== REQUIREMENT ==
Pick up the Pittsburgh Perl Workshop talk where it stops and keep writing it.

Pittsburgh Perl Workshop: The Joys of Open Source
November 8 2014
Once every year or so, I find myself struggling with a software development problem at my day job that I don't manage to get solved by the time I head out for the weekend on Friday night. But often putting some space and time between me and the job enables me to have flashes of insight into the problem. I often see that the problem is not just my problem, but could be any Perl developer's problem -- and sometimes even any developer's problem, regardless of the language he or she is working in. So if I solve the problem for myself, I can solve it for a whole lot of other people as well. The way I solve it for other people is simple: I put it on CPAN.
So it's often the case that I start writing a program or library on a Friday night, put its first version up on CPAN on Saturday morning, and continue refining it through the weekend. By Monday morning it's sufficiently refined, tested, debugged and documented that I can use it on the job. In that sense, such a program is a weekend wonder.
This evening I'm going to introduce you to several of these CPAN distributions I've written over the years. I'll describe the original software development problem I was facing, the high-level details of the CPAN distribution and how they solved the problem I was facing.
None of these modules are ground-breaking. They are, by my own admission, modest modules aimed at solving rather narrowly defined problems in a satisfactory way. Don't get too hung up on the details; I'm not "teaching" these modules tonight. What I do hope you take away from tonight's presentation is a heightened awareness of where writing some modest but useful modules and sharing them can help you as a developer.
From 2006 to 2012 I worked at a large email service provider headquartered in New York City. The team on which I worked was responsible for receiving data files in custom formats transmitted to us by clients over SFTP and preparing that data for loading into a database via an API. We became very adept at elementary ETL (extract, transform and load). Usually we opened up the incoming file, read the header row, then iterated over each record to write a munged record to a new file which was sent to the API.
Sometimes, however, we received data files that had different formats. One such format had two different sections within the file:
The header consisted of key-value pairs which constituted, in some sense, metadata.

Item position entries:

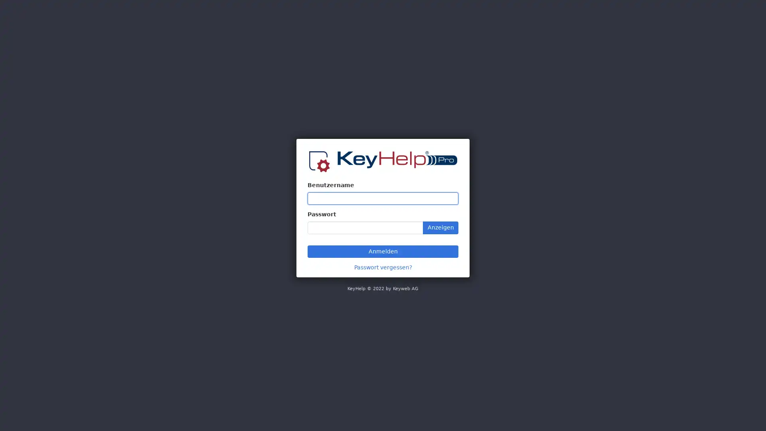 This screenshot has height=431, width=766. I want to click on Anmelden, so click(383, 251).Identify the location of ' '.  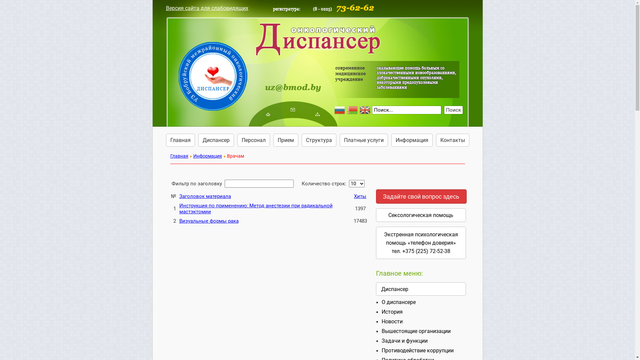
(292, 109). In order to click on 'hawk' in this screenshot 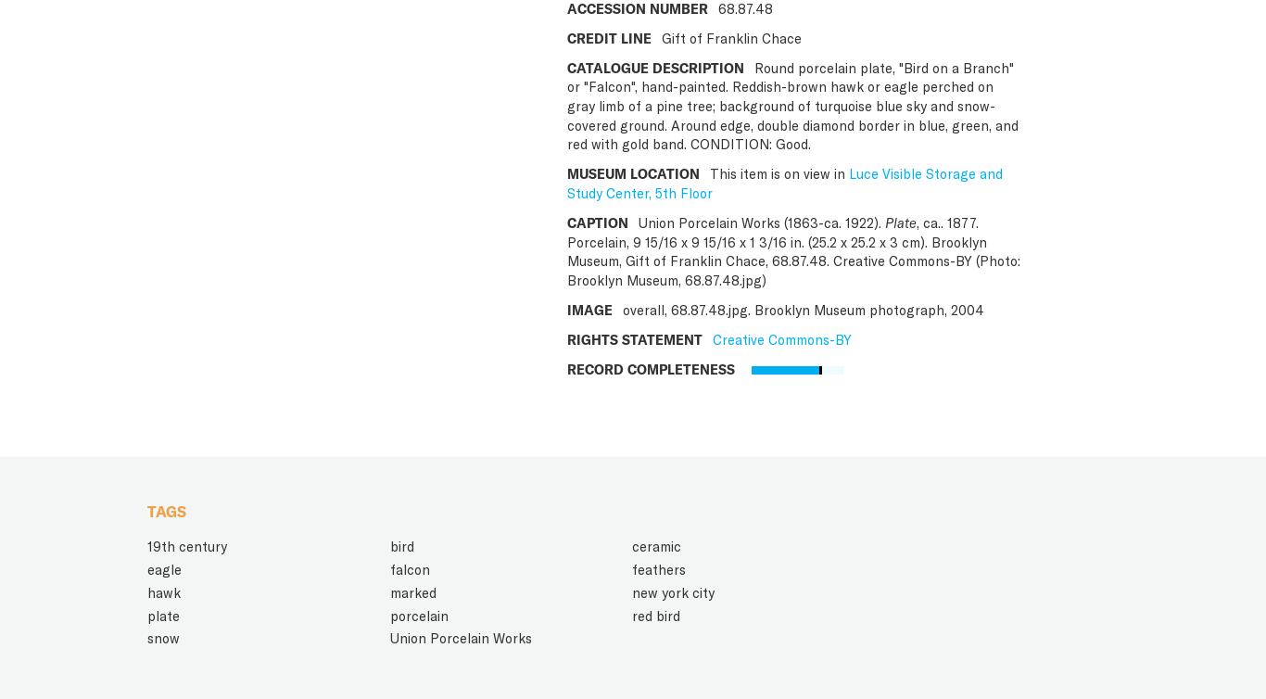, I will do `click(163, 591)`.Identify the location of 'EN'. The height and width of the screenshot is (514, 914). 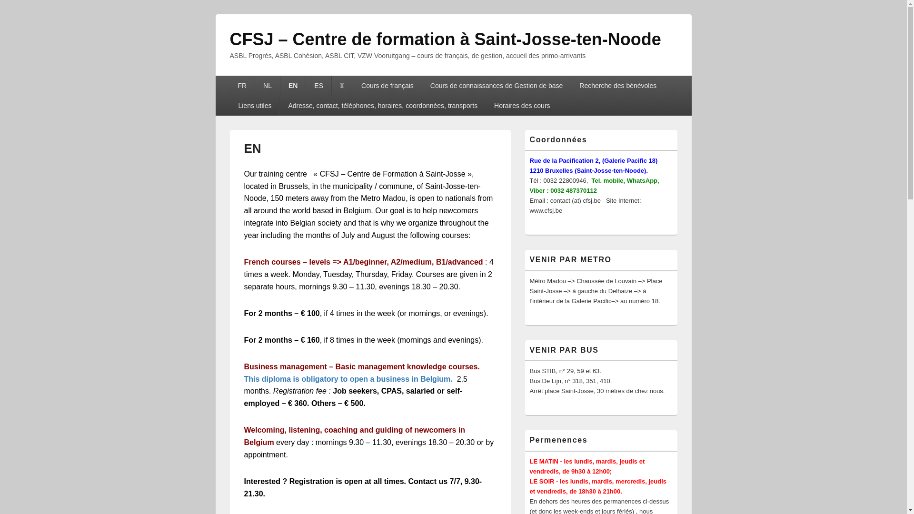
(292, 86).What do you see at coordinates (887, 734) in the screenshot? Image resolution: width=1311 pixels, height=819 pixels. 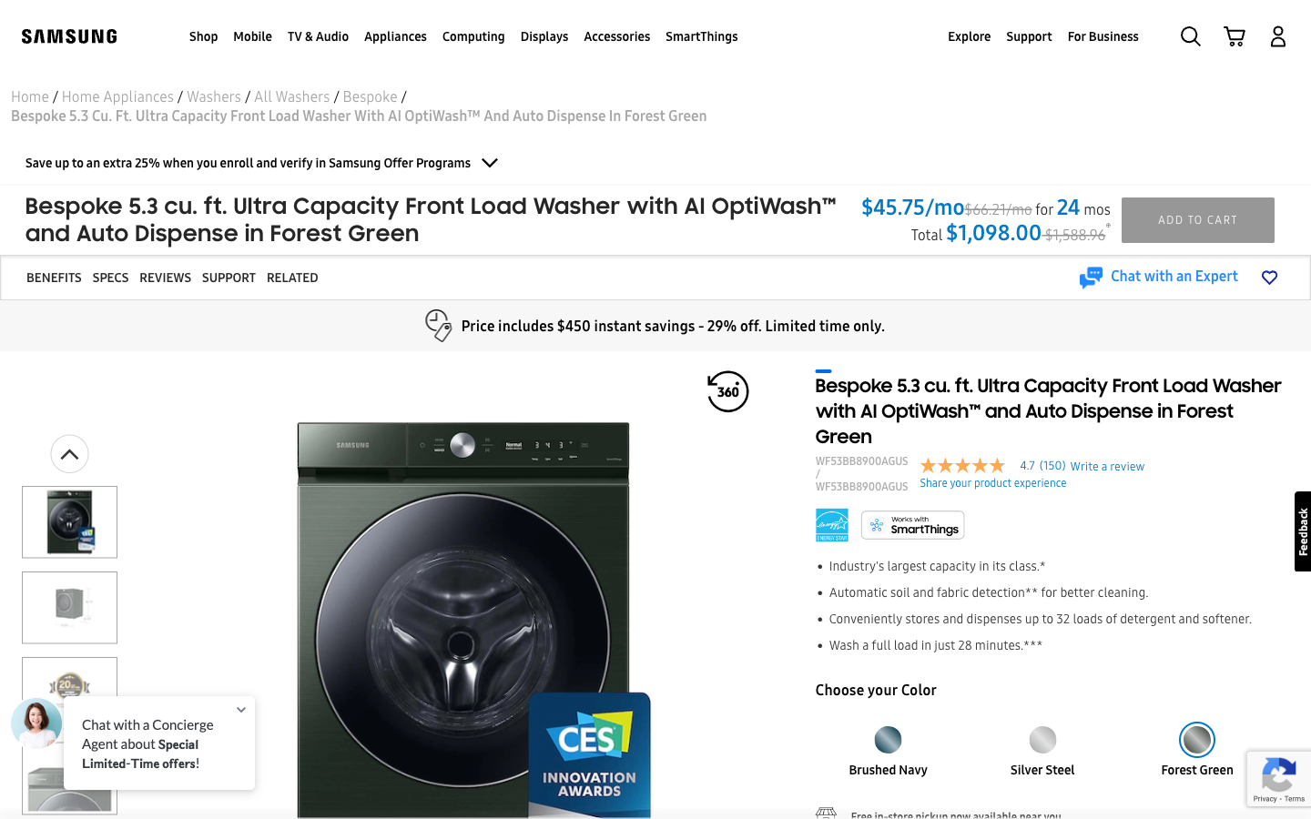 I see `the brushed navy color for the washer` at bounding box center [887, 734].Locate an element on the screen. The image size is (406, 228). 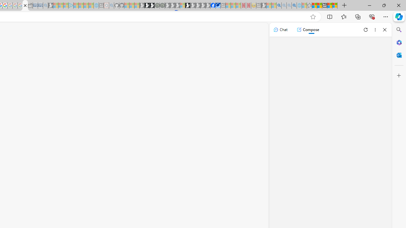
'Chat' is located at coordinates (280, 29). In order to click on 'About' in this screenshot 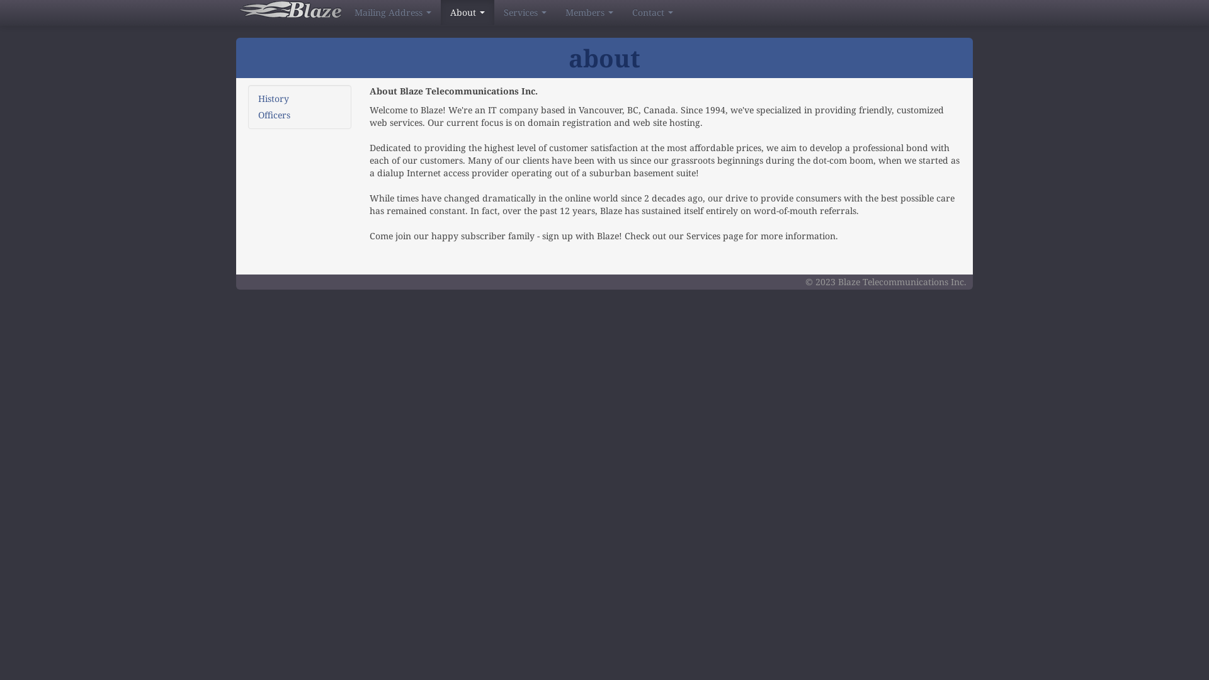, I will do `click(467, 12)`.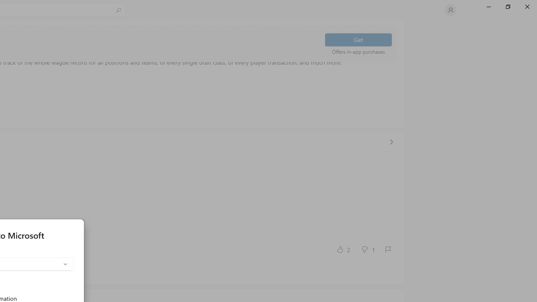  I want to click on 'Report review', so click(387, 249).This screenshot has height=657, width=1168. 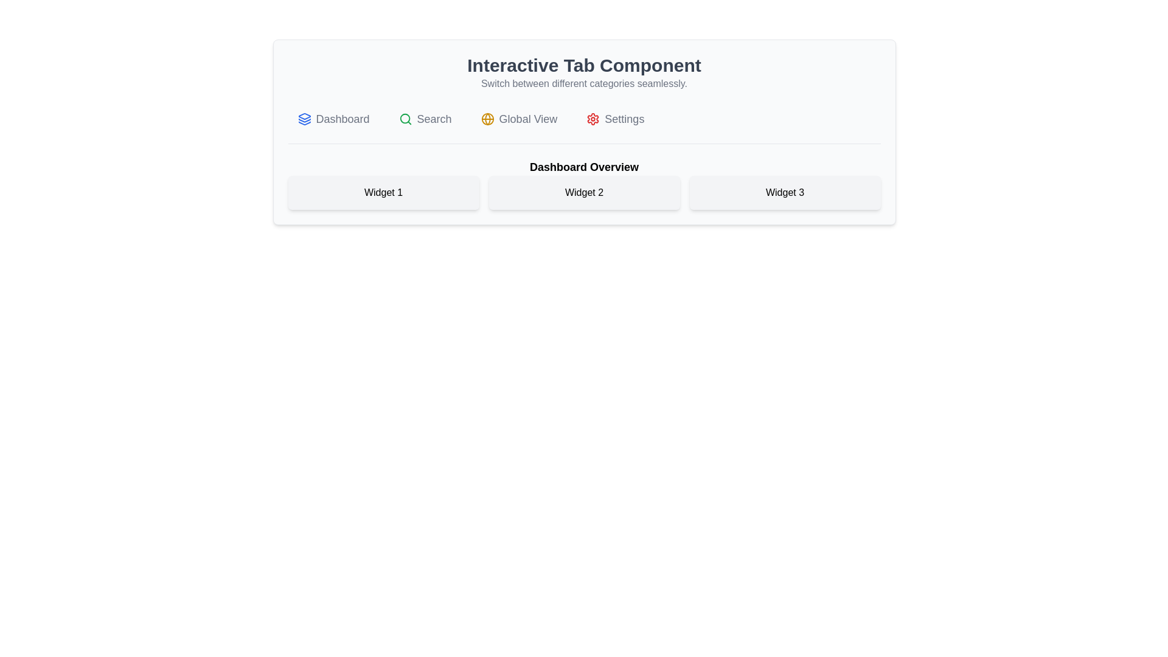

== TASK ANSWER ==
# comment
a=alpha
b=beta,charlie,delta
c=epsilon zeta eta
d=1234567890
e=This is a string
f=,
This particular header consists of key-value pairs delimited by =
signs. The key is the substring to the left of the first delimiter. Everything to the right is part of the value.
The body section consisted of data records, which were either delimited or fixed-width.
some,body,loves,me
I,wonder,wonder,who
could,it,be,you
This particular body consists of comma-delimited strings. Whether in the body or the header, comments begin with a #
sign and are ignored.
The header and the body are separated by one or more empty records.
Our instruction was to apply business rules to the header data from the header to determine whether or not to proceed with processing of the records in the body of the file. If certain criteria were not met after processing the header, we would simply close the file and ignore the body records. Only body records would ever be considered for presentation to the API.
Suppose you are told that you should proceed to parse the body if and only if the following conditions are met in the header:
There must be a metadata element keyed on d
.
The value of metadata element d
must be a non-negative integer.
There must be a metadata element keyed on f
.
This file would meet all three criteria and the program would proceed to parse the three data records.
If, however, metadata element f
were commented out:
#f=,
the file would no longer meet the criteria and the program would cease before parsing the data records.
What stumped me for a long time was how to read and parse some of the lines in the file in one manner, then parse the remaining lines of the file in a different manner. Sitting at my desk at work I couldn't clear my head enough to come up with the solution. It was only when I got home and relaxed that the solution came to me -- a solution which, by the end of the weekend, I had put up on CPAN as Parse::File::Metadata.
Tonight I'm only going to give you a high-level, over-simplified description of Parse::File::Metadata.
Setup
You set-up a constructor which you provide the constructor with:
A path to the file you want to process;
file => 'path/to/myfile',
A pattern describing how to split a header row on a delimiter; and
header_split => '\s*=\s*',
An array of code references which spell out whether, at the end of the header rows, you should proceed to process the body rows.
rules => [
{
rule => sub { exists $metaref->{d}; },
label => q{'d' key must exist},
},
{
rule => sub { $metaref->{d} =~ /^\d+$/; },
label => q{'d' key must be non-negative integer},
},
],
Run
Once you have parsed the header, you write another code reference specifying how to process each record in the body of the file.
$dataprocess =
sub { my @fields = split /,/, $_[0], -1; print "@fields\n"; };
You pass that code reference to method process_metadata_and_proceed()
.
$self->process_metadata_and_proceed( $dataprocess );
To refresh my memory as to how Parse-File-Metadata's development proceeded, I consulted the Changes file in the distribution.
I put the first version up on CPAN on a Sunday night.
0.01 Sun Jan 17 14:17:07 2010
- original version; created by ExtUtils::ModuleMaker 0.51
Over the next two weeks I refined its API and corrected problems that were showing up on CPANtesters reports.
0.04 Fri Jan 29 21:36:00 2010
- In tests, use 'File::Spec->catfile()' to create paths for files used
in testing (in hope that we get better CPANtesters results on Win32).
And there things sat for three months. The project at the day job which had inspired Parse-File-Metadata was stalled -- but at least that gave me time to persuade my co-workers that using this module was a good idea. At last the project moved forward. One of my co-workers caught some documentation errors which I then corrected on CPAN.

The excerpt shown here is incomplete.